● The task
From the news item on the iCARE4CVD data tool, list the three ways that different hospitals may refer to heart failure.

● Document segment

Skip to main content

IHI heart disease project devises AI-based tool to standardise health data

iCARE4CVD has delivered an innovative new tool to harmonise data in the cardiovascular disease field, a key step towards advancing more personalised care.

26 November 2025
An EKG machine, symbolising the kind of health data that exists on cardiovascular disease patients
© Pitchyfoto, Shutterstock

iCARE4CVD aims to personalise and improve the care of people living with cardiovascular disease (CVD). As a first step, they plan to analyse data on over a million patients to gain new insights into the diseases. The problem is that this data is currently stored in multiple locations and in multiple different ways, depending on the hospital, country, or technology used. For example, one hospital may refer to ‘heart failure’, another to ‘HF’, and another may use a numerical code. Test results may also be encoded using different units or be structured in different ways. Furthermore, some data may be complex, e.g. family history of high blood pressure measured at different times.

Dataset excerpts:
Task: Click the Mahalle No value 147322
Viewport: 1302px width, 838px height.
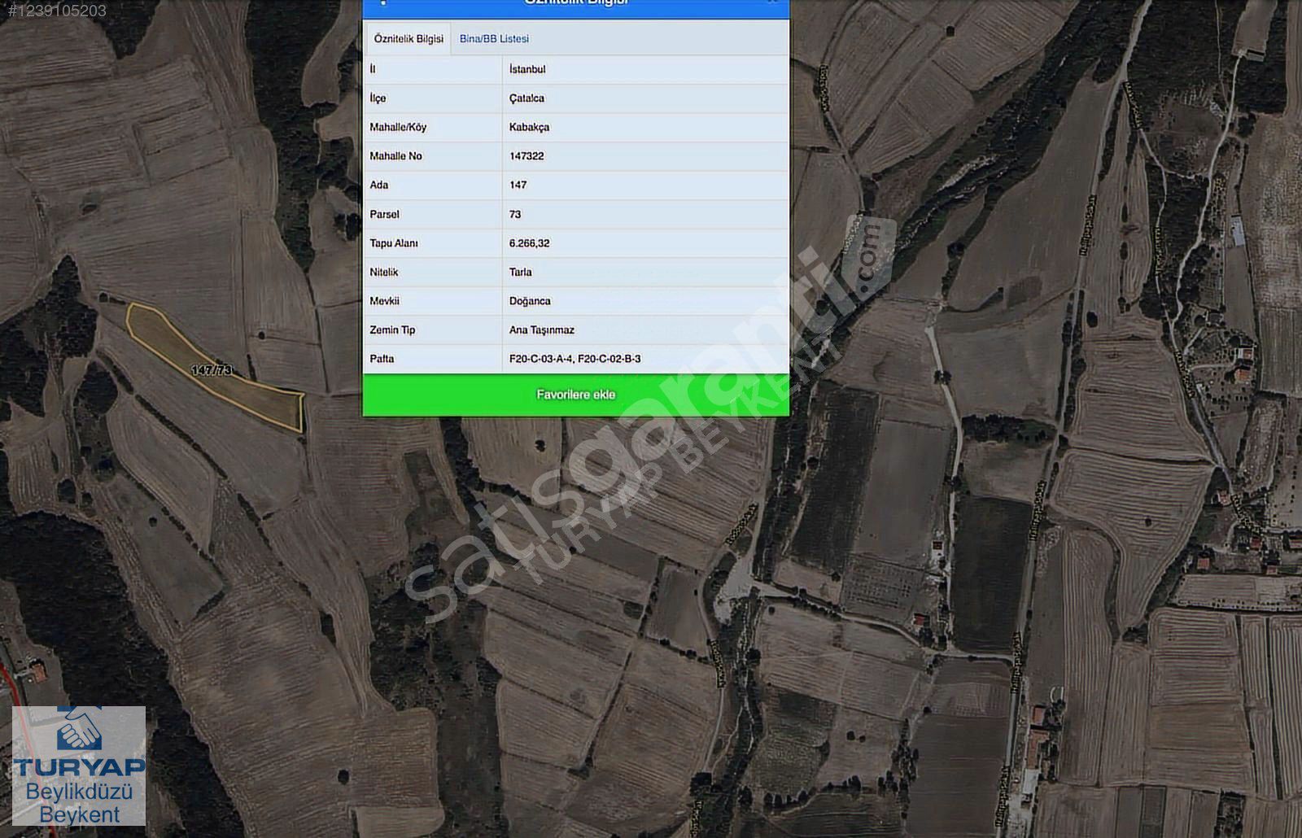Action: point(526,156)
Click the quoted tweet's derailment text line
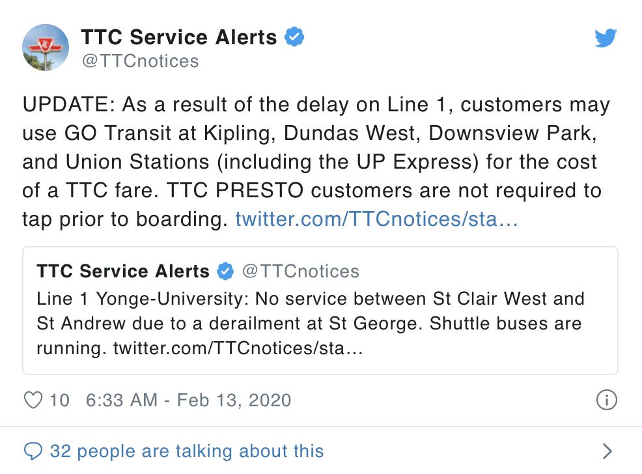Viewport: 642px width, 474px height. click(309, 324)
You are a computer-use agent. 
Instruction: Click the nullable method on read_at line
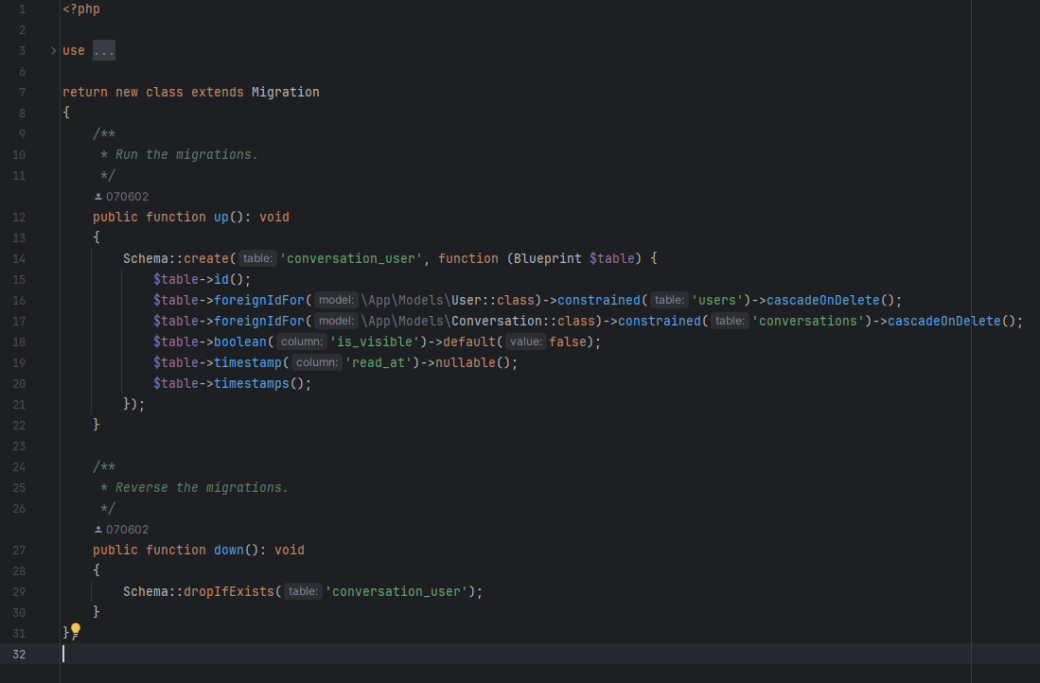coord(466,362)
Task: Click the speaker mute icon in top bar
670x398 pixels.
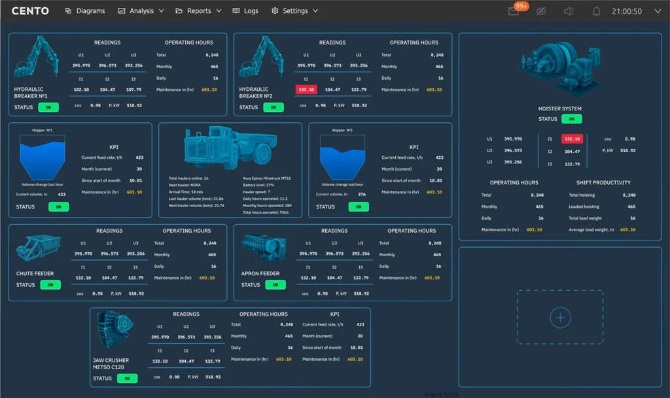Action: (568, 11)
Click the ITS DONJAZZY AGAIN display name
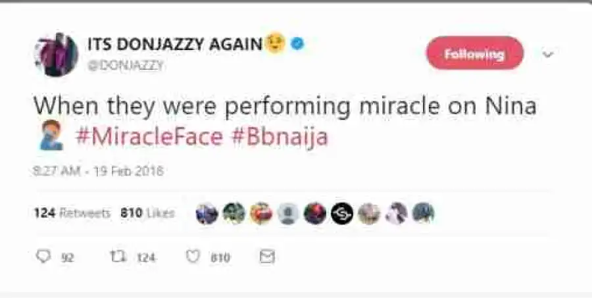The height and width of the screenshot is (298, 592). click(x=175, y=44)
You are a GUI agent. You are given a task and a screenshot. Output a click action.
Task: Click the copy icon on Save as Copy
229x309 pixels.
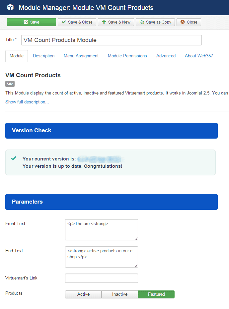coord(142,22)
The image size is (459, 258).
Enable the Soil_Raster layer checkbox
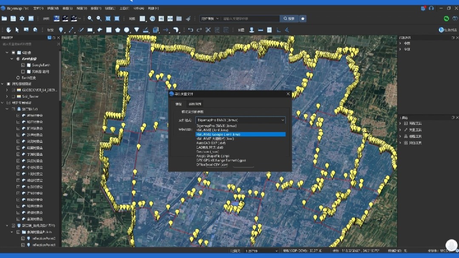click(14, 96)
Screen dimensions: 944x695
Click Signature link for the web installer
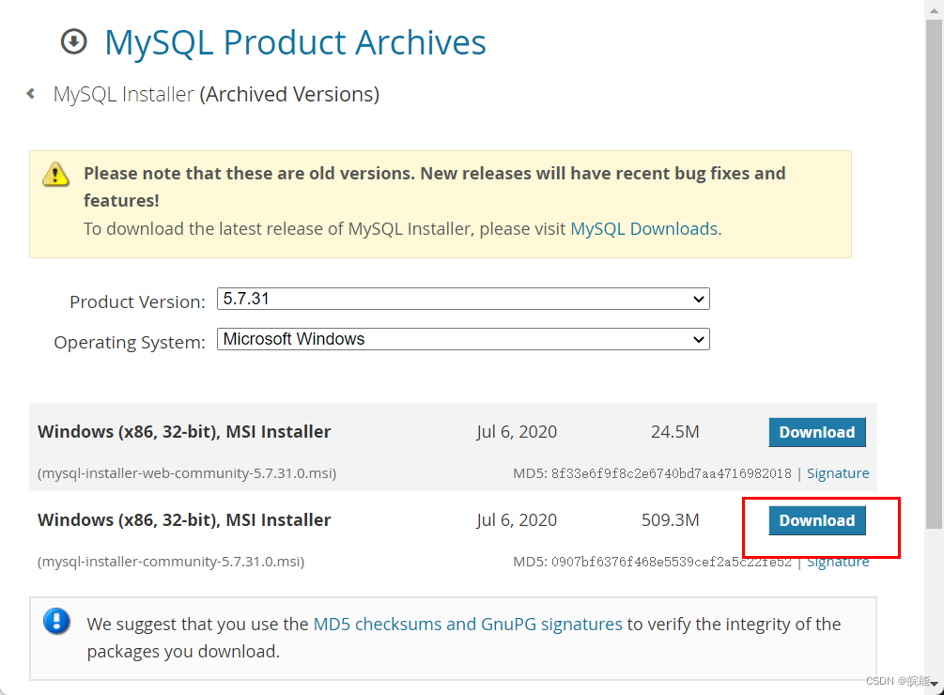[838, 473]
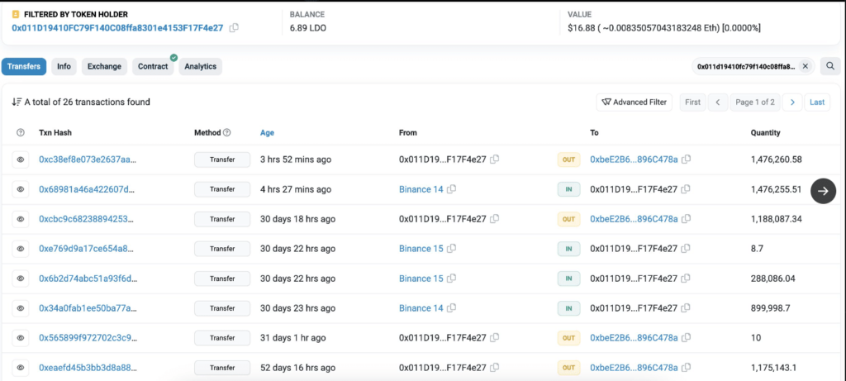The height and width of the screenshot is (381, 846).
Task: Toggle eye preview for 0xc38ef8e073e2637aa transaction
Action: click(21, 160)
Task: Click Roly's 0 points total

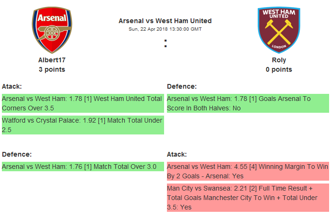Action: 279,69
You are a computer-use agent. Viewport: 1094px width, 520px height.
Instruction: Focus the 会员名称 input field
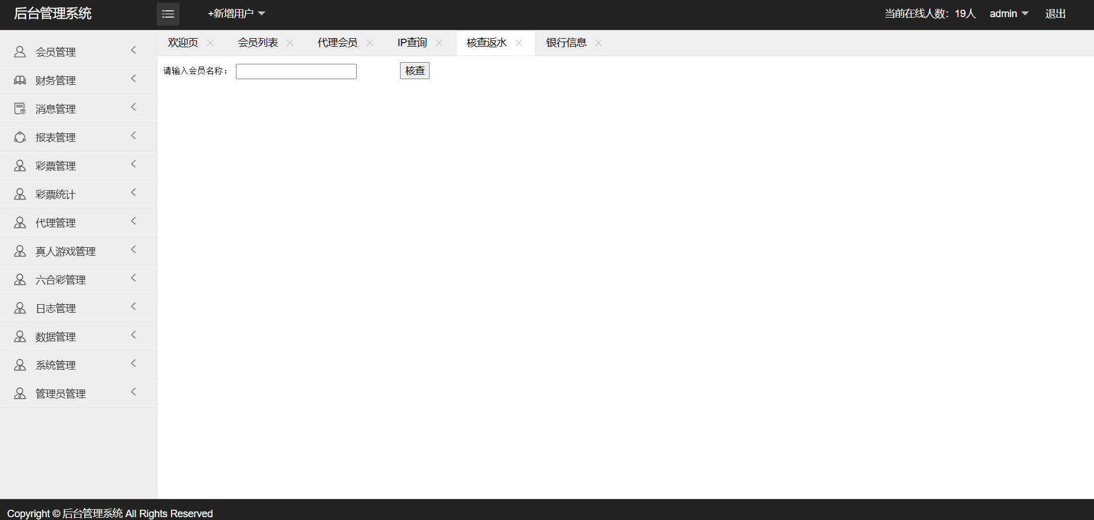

--

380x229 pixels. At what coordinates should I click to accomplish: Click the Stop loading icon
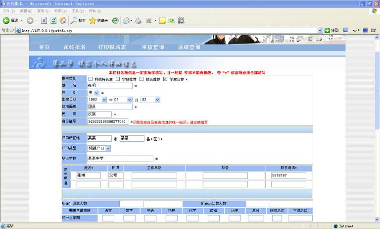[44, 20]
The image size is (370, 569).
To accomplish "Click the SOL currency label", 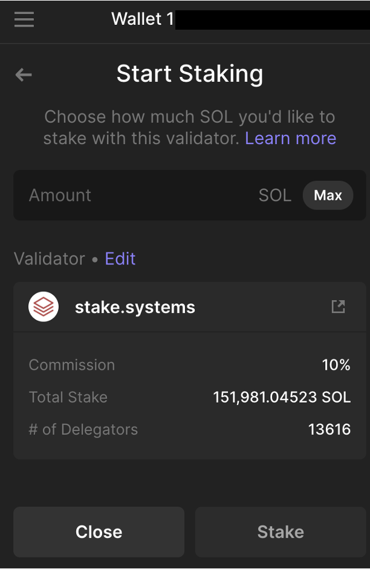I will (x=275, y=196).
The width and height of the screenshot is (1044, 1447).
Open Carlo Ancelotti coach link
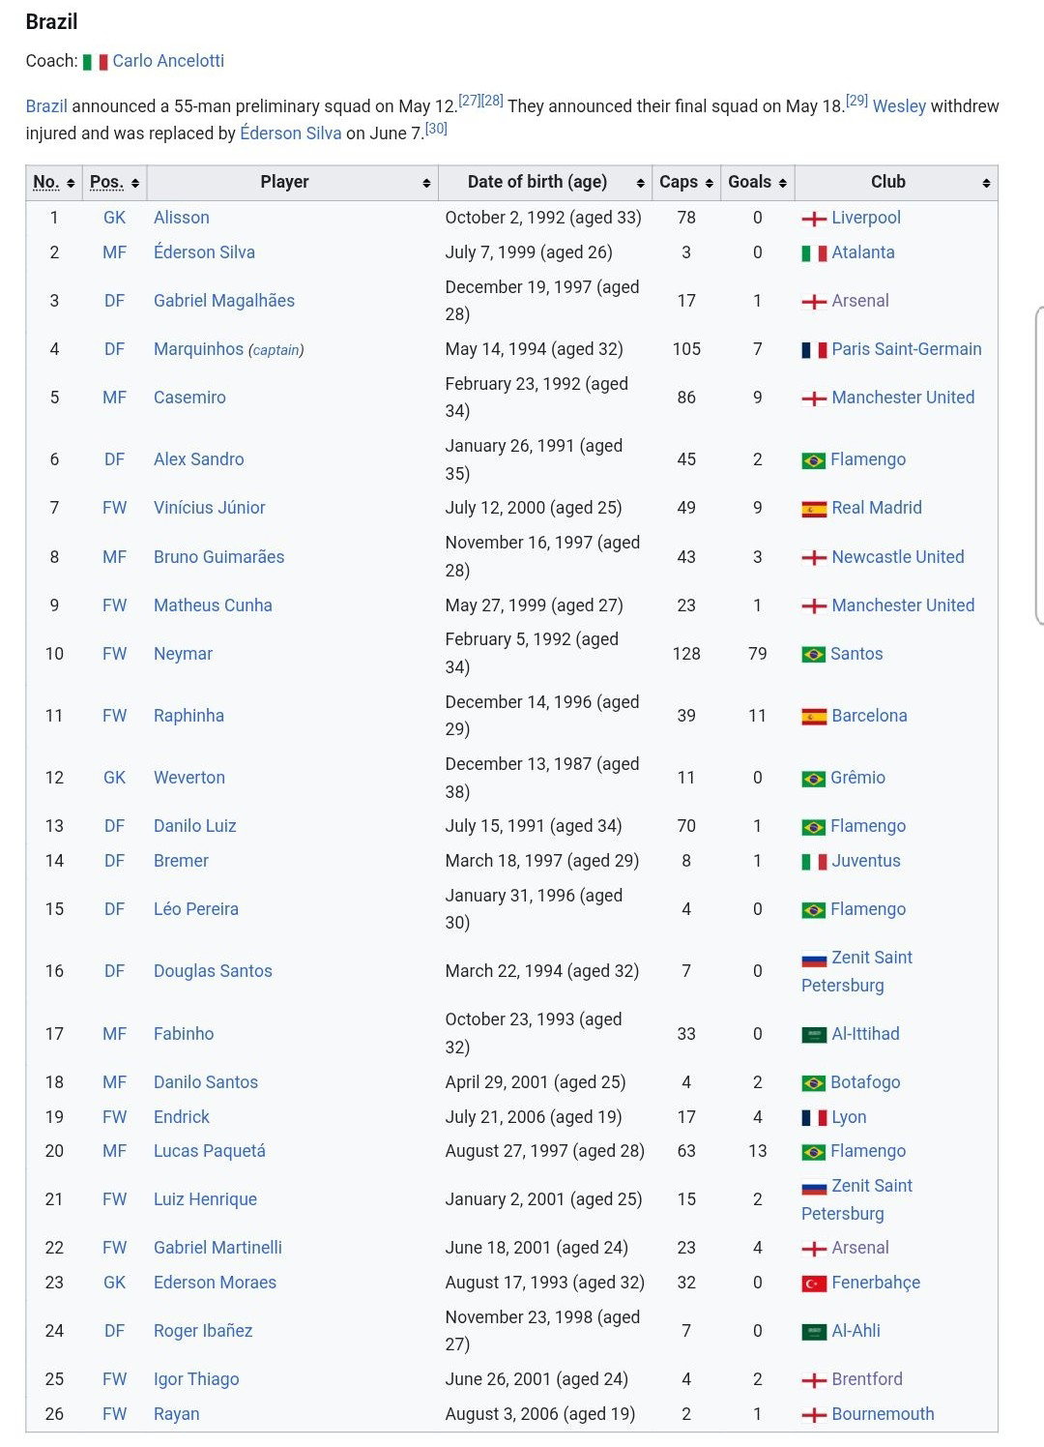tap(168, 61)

● Solution for this exercise
- 'heart failure'
- 'HF'
- a numerical code